Work to complete:
Find the string "agent" in the records and copy each line where it occurs.

Entries supplied:
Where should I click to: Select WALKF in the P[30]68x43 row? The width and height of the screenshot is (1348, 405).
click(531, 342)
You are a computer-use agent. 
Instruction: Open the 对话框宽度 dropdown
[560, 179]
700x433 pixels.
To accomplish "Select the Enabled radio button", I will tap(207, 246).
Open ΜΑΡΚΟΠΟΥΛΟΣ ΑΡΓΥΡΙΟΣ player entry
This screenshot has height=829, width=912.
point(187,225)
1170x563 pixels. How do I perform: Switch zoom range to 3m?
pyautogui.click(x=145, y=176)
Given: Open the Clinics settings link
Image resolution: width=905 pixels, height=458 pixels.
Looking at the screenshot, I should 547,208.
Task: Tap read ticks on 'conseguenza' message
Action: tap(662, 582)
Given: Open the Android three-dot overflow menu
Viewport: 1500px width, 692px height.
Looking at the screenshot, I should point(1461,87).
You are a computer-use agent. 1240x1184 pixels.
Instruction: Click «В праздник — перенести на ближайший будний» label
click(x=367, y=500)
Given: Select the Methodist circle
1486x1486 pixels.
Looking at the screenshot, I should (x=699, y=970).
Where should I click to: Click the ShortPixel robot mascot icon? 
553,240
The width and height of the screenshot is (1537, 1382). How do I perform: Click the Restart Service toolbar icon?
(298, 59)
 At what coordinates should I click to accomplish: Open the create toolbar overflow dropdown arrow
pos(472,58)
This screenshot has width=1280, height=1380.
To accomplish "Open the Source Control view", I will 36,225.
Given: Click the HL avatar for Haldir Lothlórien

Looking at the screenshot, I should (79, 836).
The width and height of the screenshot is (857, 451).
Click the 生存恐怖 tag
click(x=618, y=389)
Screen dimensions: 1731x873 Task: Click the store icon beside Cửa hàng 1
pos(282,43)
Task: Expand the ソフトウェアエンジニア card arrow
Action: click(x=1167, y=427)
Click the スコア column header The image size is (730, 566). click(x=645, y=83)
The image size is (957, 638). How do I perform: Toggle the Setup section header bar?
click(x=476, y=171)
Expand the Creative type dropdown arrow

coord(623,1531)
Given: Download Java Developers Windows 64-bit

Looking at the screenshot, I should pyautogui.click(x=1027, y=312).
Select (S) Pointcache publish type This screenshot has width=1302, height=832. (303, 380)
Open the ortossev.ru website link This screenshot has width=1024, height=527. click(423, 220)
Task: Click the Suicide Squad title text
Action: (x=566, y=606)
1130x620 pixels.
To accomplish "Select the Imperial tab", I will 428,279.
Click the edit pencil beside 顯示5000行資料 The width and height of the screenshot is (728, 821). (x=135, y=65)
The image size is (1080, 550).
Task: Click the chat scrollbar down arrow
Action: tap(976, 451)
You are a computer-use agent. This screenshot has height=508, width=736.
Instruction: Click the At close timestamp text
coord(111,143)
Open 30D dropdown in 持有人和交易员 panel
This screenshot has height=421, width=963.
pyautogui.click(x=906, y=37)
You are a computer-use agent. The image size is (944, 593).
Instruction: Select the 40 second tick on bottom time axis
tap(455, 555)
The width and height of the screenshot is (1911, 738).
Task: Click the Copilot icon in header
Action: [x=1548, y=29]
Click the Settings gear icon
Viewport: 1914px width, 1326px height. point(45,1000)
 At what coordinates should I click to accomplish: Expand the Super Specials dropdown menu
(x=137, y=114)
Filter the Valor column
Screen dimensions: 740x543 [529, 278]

Written answer:
You are a computer-use agent. 
You are a computer-use agent. 1240x1184 pixels.
You are a computer-use agent. This screenshot has height=508, width=736.
You are a computer-use agent. The image size is (944, 593).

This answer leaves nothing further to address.